====== EXTRAIT PRÉSENTÉ
À propos de :
Samuel Moyn, Not Enough. Human Rights in an Unequal World, Cambridge
“Les droits humains ne
sont pas un rempart contre la montée des inégalités. Au contraire, ils
s’accommodent très bien d’un simple idéal de subsistance, qui ne prévient pas
les écarts de richesse. Difficile dans ces conditions d’en faire un instrument
d’émancipation.
Moins de dix ans après
la parution de The Last Utopia, ce sont de nouveau ces « droits humains » alors soigneusement distingués des « droits de l’homme » [1] que S. Moyn examine dans ce nouvel opus qui
prolonge et éprouve les thèses du premier à la lumière de la montée – et du
triomphe – du néolibéralisme, phénomène contemporain de celui par lequel les
droits humains se sont imposés comme notre « dernière utopie ». Partant de l’apparent paradoxe par lequel l’âge d’or des droits humains
est aussi celui des plus riches et des plus grandes inégalités de richesse, l’ouvrage
vise à éclairer les raisons par lesquelles les droits humains s’accommodent si
bien d’un accroissement exponentiel des inégalités et sont devenus l’idéal le
plus élevé d’un monde dont l’organisation économique et politique est
structurellement productrice d’inégalités matérielles, tant au sein des États
qu’à l’échelle mondiale.
Suffisance et égalité
Bien que de grands
progrès soient à mettre au crédit des droits humains s’agissant de l’égalité
statutaire, leur triomphe n’en a pas moins coïncidé avec l’abandon de
l’exigence d’égalité matérielle au profit de la seule suffisance, et la « distinction fondamentale », posée dès l’introduction, entre « idéal de suffisance » (ideal of sufficiency) et « idéal d’égalité » (ideal of equality, p. 3 sq.), sert de fil conducteur à l’enquête,
comme de critérium pour la détermination de la teneur des droits économiques et
sociaux corrélés aux droits humains.
============
LISTE DES CONSIGNES:
A - D'après le compte rendu, quel ouvrage antérieur de S. Moyn ce nouvel opus prolonge-t-il ?
B - Recopiez le compte rendu depuis « À propos de » jusqu'à « d’émancipation. », en substituant « bouclier » à « rempart ».
====== MATÉRIEL FOURNI
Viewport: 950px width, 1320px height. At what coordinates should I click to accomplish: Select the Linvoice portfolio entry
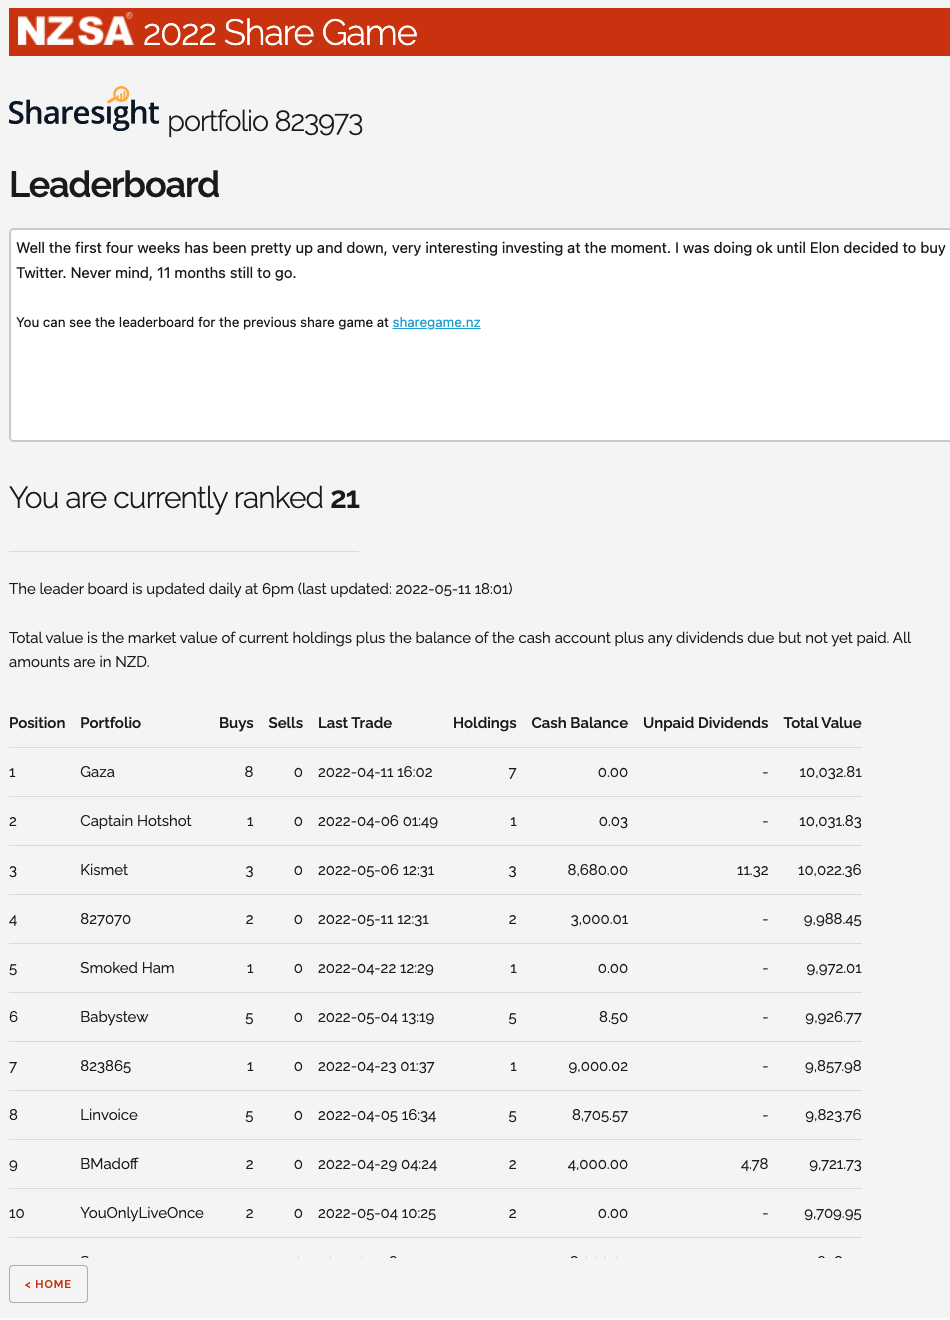tap(108, 1115)
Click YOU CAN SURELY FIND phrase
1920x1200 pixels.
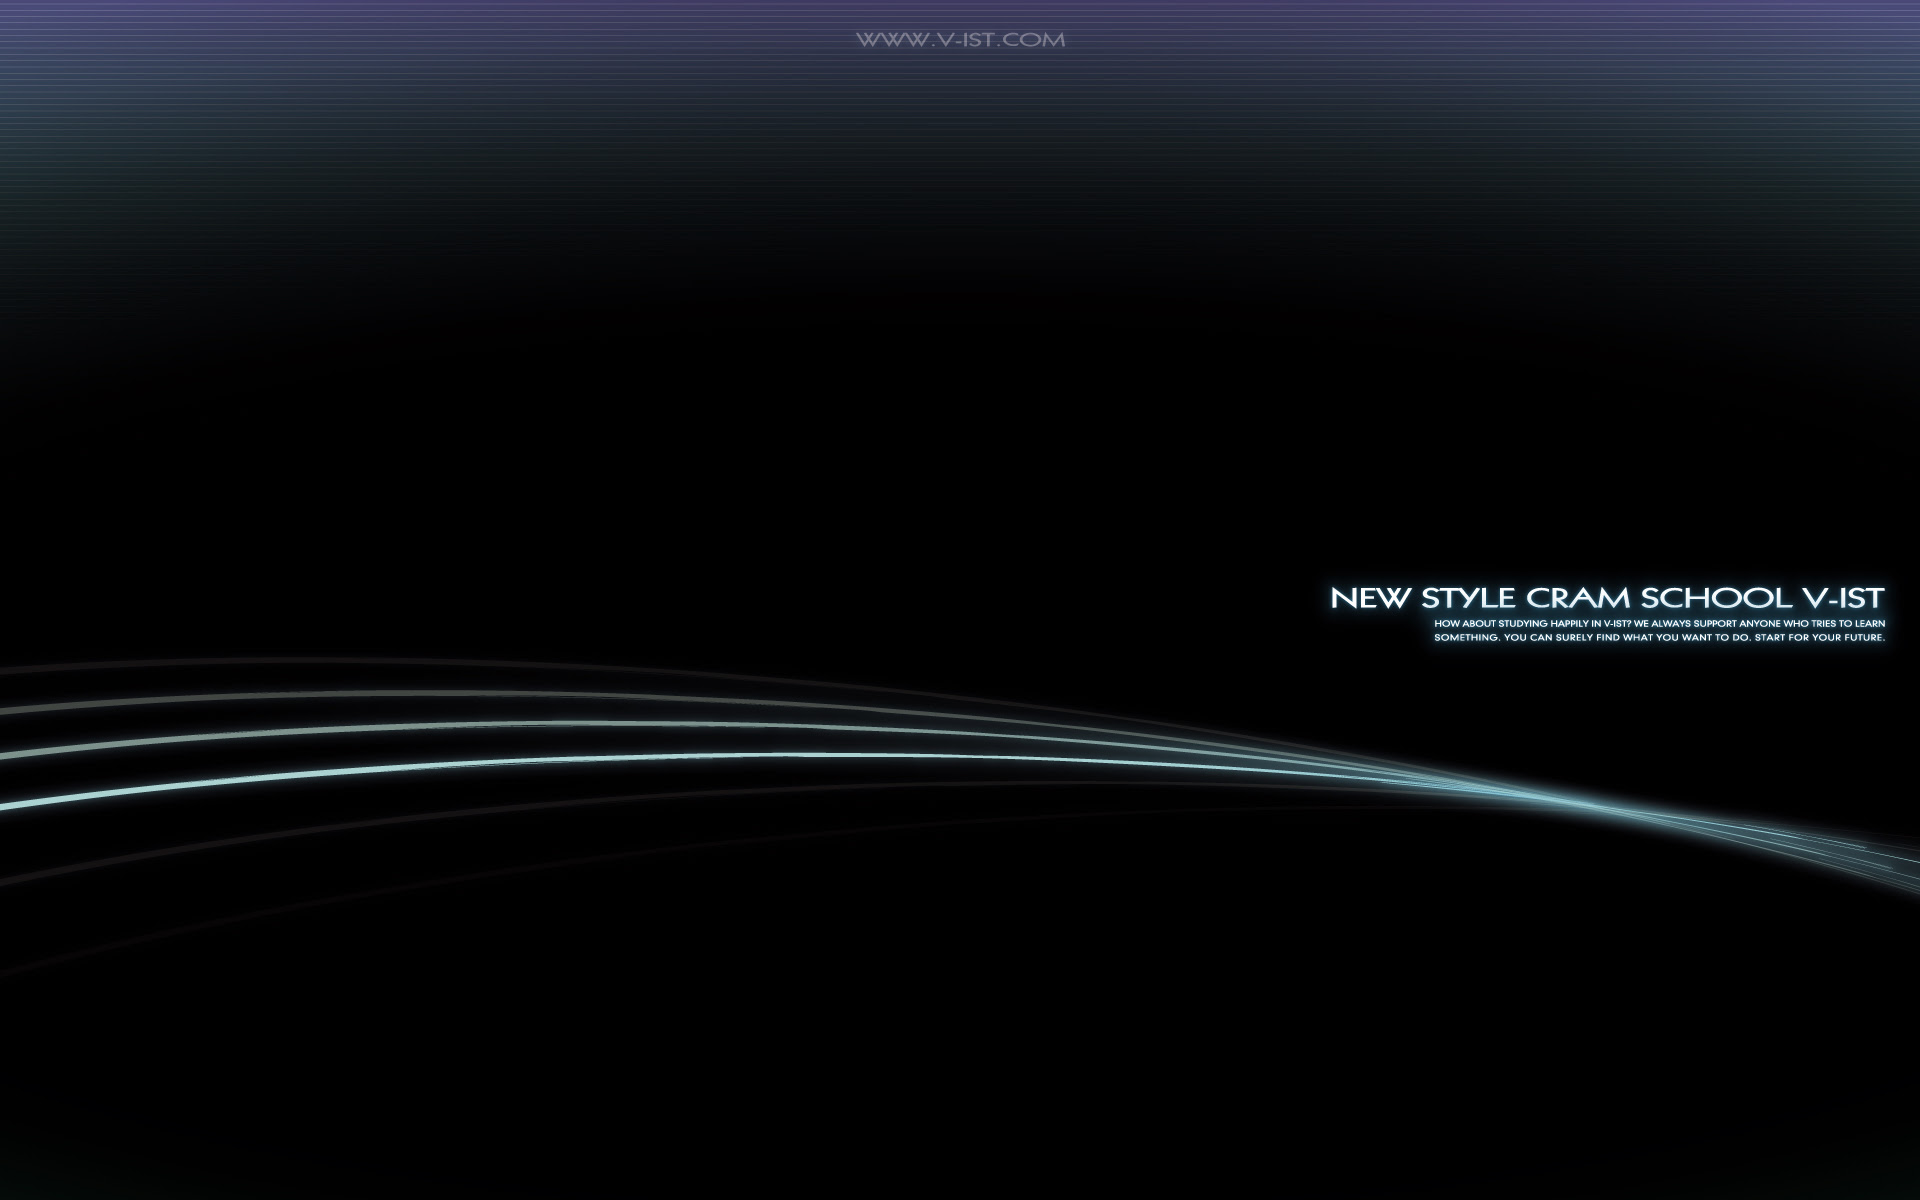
============
RÉPONSES ATTENDUES:
A - The Last Utopia.

B -
À propos de :
Samuel Moyn, Not Enough. Human Rights in an Unequal World, Cambridge
“Les droits humains ne
sont pas un bouclier contre la montée des inégalités. Au contraire, ils
s’accommodent très bien d’un simple idéal de subsistance, qui ne prévient pas
les écarts de richesse. Difficile dans ces conditions d’en faire un instrument
d’émancipation.